(GIVEN PASSAGE Opens)

Published in the August 2007 issue of Today’s Hospitalist.

Are hospital medicine’s immigration headaches being ratcheted up a notch?

Earlier this summer, confusion “and then anger “erupted after the State Department promised to issue green cards to skilled professionals who filed an application by July 2. Thousands of immigrants, including foreign-born physicians working in the U.S. on temporary visas, dropped what they were doing to begin the application process.

They quickly learned, however, that those efforts were in vain. It turned out that there were never any additional green cards to be had, and that the State Department had made the announcement to prod the agency that processes green card applications into working faster.

When all the applications already in the pipeline were processed, there were no more green cards available. Making matters worse, the processing agency said that it was forbidden by law from even accepting the applications that resulted from what immigration lawyers have dubbed a “bait and switch.”

Officials have chalked up the whole episode to poor communication among different federal agencies, but it is emblematic of how this country’s approach to immigration is failing. The incident also raises serious questions about how problems with immigration will affect the physician workforce.

(GIVEN PASSAGE Closes)
(EXERCISE DATA Opens)

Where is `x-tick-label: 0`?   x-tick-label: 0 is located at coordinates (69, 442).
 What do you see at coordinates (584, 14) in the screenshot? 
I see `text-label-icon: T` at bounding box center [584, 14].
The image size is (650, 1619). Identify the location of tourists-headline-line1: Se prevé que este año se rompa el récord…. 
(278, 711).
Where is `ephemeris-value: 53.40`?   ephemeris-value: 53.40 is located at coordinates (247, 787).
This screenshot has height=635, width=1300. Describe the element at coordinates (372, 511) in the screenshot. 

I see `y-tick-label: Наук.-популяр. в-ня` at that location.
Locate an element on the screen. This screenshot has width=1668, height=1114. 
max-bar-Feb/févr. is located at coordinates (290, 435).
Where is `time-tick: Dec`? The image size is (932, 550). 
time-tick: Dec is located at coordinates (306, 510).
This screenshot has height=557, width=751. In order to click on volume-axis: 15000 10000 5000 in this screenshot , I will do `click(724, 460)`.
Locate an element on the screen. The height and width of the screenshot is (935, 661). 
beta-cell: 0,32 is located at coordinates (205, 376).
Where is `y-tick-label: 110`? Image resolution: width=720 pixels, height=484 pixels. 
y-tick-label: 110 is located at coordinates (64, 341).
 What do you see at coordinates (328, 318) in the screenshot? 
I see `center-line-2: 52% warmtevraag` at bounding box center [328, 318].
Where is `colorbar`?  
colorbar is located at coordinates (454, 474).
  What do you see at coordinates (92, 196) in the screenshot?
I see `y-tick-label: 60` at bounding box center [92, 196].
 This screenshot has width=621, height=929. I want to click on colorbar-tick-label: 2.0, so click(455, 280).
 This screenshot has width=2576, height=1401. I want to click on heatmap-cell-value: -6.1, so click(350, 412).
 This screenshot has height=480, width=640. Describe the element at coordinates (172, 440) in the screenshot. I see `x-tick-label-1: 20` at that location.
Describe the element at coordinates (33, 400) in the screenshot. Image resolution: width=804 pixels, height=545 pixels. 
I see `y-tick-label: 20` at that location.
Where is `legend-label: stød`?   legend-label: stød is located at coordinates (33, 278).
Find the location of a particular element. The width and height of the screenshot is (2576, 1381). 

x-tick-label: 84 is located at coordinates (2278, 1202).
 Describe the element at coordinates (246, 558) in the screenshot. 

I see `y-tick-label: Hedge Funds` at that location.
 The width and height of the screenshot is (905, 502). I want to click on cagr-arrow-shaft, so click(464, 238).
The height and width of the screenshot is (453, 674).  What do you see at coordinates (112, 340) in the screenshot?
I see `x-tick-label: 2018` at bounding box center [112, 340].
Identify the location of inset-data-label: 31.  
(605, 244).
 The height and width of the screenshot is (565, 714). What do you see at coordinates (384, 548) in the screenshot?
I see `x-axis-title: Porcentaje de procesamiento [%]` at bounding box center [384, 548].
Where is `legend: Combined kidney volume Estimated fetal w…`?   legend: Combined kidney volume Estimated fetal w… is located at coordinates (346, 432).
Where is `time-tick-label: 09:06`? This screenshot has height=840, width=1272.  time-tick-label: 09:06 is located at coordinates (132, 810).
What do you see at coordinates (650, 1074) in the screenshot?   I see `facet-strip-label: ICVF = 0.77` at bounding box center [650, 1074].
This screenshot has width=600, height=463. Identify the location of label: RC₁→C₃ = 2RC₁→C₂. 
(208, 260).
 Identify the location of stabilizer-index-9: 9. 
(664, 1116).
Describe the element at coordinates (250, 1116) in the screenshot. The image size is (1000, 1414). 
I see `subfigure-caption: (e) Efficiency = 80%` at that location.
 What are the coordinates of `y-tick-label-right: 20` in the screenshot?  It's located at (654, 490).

(EXERCISE DATA Closes)

= EXERCISE 1 =
From the article on green cards for immigrant physicians, reproduce the passage starting with "Earlier this summer, confusion" and going on through "the application process.".
= EXERCISE 2 =
Carry on the article on green cards for immigrant physicians from the point where it stops.

= OUTPUT 1 =
Earlier this summer, confusion “and then anger “erupted after the State Department promised to issue green cards to skilled professionals who filed an application by July 2. Thousands of immigrants, including foreign-born physicians working in the U.S. on temporary visas, dropped what they were doing to begin the application process.

= OUTPUT 2 =
As our story on page 10 points out, changes in visa policy are at the top of a list of reforms that business leaders in hospital medicine say must be enacted to address the growing shortage of physicians. Episodes like the one that took place this summer can only make finding well-trained, foreign-born physicians that much harder.

The bitter tone of the national debate over immigration “and the recent failure of Congress to come up with a long-lasting solution “may be causing talented immigrants to rethink whether America is the right place for them. For health care in general, and specialties like hospital medicine in particular, such second thoughts could have disastrous consequences.